**WORK REQUIRED:** Render the stretch of the listing from the line containing "Task: Click the rotate value 30" through the line containing "click(40, 202)" as a numbered list, leaving out blank lines.

******

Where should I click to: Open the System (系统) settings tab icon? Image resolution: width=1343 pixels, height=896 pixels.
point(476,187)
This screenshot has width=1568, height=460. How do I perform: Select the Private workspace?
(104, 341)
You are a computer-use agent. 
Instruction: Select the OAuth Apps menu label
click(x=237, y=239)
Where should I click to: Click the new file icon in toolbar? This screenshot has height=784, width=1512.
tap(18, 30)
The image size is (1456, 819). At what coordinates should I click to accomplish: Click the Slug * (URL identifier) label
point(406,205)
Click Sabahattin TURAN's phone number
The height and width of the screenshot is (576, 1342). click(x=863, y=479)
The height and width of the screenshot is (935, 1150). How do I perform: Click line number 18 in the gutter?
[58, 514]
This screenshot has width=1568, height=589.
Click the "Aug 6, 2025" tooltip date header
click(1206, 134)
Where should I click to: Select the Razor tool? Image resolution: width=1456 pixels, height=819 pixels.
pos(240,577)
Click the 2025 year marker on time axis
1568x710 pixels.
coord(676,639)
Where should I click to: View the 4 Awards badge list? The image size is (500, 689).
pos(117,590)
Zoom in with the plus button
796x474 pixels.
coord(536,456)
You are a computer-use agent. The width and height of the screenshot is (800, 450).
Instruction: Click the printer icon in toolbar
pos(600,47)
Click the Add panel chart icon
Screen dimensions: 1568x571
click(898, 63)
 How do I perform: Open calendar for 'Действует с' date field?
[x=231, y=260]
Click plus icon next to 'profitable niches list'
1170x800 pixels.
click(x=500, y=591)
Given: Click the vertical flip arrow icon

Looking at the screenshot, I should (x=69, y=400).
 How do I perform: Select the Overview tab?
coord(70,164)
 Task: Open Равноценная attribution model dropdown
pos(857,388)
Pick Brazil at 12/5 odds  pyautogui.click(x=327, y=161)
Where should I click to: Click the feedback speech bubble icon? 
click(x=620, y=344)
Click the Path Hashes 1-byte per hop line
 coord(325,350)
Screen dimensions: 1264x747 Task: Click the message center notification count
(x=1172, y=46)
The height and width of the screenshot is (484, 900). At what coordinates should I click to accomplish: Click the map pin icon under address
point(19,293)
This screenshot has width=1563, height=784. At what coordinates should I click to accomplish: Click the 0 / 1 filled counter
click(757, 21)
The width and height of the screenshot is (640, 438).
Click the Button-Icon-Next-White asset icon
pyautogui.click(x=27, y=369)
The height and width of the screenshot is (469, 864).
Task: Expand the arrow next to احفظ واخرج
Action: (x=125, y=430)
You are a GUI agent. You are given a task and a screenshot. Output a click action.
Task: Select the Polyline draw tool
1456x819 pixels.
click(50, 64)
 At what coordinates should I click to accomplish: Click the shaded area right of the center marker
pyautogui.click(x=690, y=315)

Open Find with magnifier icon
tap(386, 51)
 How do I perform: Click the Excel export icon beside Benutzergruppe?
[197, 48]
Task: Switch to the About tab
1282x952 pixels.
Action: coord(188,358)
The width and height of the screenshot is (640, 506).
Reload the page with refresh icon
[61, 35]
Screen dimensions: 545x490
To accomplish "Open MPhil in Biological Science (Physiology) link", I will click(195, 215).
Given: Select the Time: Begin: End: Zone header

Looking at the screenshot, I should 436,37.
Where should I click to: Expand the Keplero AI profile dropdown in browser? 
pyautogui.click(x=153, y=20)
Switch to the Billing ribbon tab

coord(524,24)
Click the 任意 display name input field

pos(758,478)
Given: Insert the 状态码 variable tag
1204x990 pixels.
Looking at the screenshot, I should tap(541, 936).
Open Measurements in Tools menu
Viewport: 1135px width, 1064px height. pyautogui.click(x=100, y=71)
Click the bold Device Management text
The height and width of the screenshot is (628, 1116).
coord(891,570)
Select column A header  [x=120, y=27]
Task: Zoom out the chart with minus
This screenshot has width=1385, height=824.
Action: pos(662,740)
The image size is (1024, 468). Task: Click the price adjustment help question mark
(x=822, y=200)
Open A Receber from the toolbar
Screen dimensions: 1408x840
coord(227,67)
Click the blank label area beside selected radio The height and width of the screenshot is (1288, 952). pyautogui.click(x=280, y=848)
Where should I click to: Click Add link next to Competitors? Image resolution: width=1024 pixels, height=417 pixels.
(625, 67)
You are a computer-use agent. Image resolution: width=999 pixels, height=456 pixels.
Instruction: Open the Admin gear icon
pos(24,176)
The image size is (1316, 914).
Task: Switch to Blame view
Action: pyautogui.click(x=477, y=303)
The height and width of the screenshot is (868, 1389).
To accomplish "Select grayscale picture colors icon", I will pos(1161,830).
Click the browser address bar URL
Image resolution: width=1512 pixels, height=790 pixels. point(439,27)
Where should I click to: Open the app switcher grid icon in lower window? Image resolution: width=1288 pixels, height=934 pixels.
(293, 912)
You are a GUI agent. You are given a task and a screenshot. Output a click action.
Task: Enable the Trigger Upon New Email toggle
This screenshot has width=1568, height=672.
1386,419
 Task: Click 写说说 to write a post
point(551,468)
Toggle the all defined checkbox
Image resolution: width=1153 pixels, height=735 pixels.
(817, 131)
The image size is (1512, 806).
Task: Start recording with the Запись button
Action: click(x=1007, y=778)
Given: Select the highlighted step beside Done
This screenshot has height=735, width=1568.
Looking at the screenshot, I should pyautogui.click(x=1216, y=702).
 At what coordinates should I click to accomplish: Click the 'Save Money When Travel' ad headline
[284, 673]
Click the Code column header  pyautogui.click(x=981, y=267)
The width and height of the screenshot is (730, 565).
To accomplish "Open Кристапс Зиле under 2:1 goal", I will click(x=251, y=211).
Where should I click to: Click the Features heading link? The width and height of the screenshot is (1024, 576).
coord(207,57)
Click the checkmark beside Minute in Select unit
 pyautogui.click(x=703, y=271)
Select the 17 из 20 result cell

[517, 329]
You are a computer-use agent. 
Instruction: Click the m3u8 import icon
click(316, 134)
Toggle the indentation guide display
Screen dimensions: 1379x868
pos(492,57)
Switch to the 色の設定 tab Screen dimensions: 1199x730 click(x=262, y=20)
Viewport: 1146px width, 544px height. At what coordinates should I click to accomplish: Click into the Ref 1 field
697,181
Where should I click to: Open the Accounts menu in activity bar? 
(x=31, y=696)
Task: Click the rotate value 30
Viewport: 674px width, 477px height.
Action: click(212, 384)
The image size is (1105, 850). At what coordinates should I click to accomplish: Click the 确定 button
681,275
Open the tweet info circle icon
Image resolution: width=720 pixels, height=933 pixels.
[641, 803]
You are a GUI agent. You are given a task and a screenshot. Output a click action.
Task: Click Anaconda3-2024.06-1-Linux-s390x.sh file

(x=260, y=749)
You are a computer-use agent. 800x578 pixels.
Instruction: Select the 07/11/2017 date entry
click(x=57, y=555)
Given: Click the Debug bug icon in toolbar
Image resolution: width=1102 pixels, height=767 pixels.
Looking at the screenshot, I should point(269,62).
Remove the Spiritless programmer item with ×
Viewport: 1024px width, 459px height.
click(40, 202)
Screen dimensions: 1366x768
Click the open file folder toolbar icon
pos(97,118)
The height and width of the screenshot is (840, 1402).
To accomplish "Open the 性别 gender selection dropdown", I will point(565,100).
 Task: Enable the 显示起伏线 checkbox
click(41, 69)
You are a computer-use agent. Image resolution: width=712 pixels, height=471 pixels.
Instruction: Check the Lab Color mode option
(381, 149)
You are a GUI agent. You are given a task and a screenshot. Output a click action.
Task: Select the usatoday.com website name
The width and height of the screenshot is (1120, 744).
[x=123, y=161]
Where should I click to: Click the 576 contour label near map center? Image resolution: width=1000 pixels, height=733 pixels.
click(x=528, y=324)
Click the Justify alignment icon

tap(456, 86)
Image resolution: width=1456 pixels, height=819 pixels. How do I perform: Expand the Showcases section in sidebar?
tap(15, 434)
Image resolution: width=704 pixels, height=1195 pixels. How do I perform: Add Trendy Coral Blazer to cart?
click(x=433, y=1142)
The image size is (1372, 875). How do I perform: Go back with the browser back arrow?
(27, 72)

******

**THE REPLY:**
1. Task: Click the rotate value 30
2. Viewport: 674px width, 477px height.
3. Action: click(212, 384)
4. The image size is (1105, 850). At what coordinates should I click to accomplish: Click the 确定 button
5. 681,275
6. Open the tweet info circle icon
7. Image resolution: width=720 pixels, height=933 pixels.
8. [641, 803]
9. You are a GUI agent. You are given a task and a screenshot. Output a click action.
10. Task: Click Anaconda3-2024.06-1-Linux-s390x.sh file
11. (x=260, y=749)
12. You are a computer-use agent. 800x578 pixels.
13. Instruction: Select the 07/11/2017 date entry
14. click(x=57, y=555)
15. Given: Click the Debug bug icon in toolbar
16. Image resolution: width=1102 pixels, height=767 pixels.
17. Looking at the screenshot, I should point(269,62).
18. Remove the Spiritless programmer item with ×
19. Viewport: 1024px width, 459px height.
20. click(40, 202)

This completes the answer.